If you didn’t see already, Brendan Hansen is turning into a mighty fine swim coach. But how hard is he working the senior group at Austin Swim Club? SwimSwam got to get an inside look into their dryland and water workout.
First things first: their facilities, as you can see, are incredible. Full weight room/dryland area, turf, and an olympic size outdoor pool that glows in the dark. The kids at Austin Swim Club are certainly blessed, and they make the best of it. Watch the movement and swimming focused lifts they do, and hear what Dan has to say about applying what they do in the weight room to what they do in the water. It essentially functions like a college team built for high schoolers, which is exactly the way Brendan has set it up.
In the water, it’s a different story. While it’s a normal day for the kids to pump out 7-8k per workout, we caught them on a more speed based workout. Brendan expressed his hesitance with doing a set where the kids get so much rest, but also recognized the importance of giving his athletes speed work with the hopes of giving their Day 1 at meets a little more umph. And there was certainly some umph within the workout. To name just a couple highlights, World Champs Semi-finalist in the 200 fly Dakota Luther dropped a 25.9 50 fly, while World Jr’s gold medalist Matthew Willenbring sprinted to a 21.9 50 free.
Wow those facilities are the envy of the club swimming world.
(Dakota Luther?) is moving, but 25.9 fly from a push would be in…sane.
Picture a girl swimming the 100 fly, and splitting:
23.5 + 0.5 seconds on the 50 turn
26.0
=50.00
That’s world class.
You’re giving her a Dressel start. Probably not the 2+ second difference in her push and a start.
Crooked Donald –
At 2017 NCAAs, every finalist had 2.7-4.0 second difference in their splits, with two incredible exceptions (both won):
Dressel 20.70 + 22.88 = 43.58 (2.18 delta)
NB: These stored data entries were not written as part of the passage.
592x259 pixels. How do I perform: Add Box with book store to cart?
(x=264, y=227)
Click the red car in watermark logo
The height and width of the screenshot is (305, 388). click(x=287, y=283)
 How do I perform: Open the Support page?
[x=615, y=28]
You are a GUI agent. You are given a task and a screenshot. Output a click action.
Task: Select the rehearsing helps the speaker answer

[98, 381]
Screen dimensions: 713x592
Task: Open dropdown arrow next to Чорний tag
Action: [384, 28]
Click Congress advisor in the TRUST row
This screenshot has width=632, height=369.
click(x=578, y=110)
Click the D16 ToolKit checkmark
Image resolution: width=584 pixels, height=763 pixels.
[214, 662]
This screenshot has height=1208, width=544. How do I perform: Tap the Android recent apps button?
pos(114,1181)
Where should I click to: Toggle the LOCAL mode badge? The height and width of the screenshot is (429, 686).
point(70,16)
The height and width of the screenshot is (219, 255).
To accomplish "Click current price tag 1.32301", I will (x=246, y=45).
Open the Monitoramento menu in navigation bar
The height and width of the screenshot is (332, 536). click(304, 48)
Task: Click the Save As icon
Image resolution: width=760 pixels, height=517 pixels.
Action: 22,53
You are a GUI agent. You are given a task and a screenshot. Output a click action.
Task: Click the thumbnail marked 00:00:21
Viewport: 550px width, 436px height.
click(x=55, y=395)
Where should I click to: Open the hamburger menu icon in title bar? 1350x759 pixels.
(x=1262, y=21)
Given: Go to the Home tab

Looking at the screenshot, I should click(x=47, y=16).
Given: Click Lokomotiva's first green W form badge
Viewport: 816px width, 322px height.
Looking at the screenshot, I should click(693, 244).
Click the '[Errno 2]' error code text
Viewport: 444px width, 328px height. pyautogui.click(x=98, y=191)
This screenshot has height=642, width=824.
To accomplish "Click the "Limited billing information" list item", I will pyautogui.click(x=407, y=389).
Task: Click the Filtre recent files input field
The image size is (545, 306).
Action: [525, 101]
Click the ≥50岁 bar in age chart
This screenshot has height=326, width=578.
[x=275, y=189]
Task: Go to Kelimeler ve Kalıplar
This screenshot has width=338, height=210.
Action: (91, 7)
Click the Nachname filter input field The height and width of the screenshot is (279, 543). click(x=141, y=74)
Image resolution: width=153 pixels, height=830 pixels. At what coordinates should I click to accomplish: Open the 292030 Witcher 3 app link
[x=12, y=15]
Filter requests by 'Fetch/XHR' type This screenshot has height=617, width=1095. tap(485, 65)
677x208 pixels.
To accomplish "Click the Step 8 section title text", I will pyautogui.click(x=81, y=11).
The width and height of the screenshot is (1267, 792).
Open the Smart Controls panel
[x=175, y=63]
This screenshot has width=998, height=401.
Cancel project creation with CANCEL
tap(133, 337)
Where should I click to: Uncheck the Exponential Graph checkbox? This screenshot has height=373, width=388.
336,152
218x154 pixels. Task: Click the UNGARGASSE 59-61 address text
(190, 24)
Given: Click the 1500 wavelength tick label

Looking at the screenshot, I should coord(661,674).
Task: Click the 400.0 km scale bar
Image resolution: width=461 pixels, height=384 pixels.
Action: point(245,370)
Osman 24.04 + 26.01 = 50.05 (1.97 delta)
For reference:
Worrell 23.09 + 26.34 = 49.43 (3.09 delta)
Luther’s PR = 52.27
Dakota looks very impressive underwater, and in the 3-4 strokes we can see in that video. Just saying, 25.9 is probably a little generous with the stopwatch.
Would love to swim for that guy! He’s gonna have a lot of success on the deck to add to his legendary career in the pool.
Coleman, you should go to ucsd and do this with new coach David Marsh
Is it definitely SCM, not SCY? 21.9 50m free from a push-off sounds insane!
A SCM time should be slower than a SCY time…. it was yards.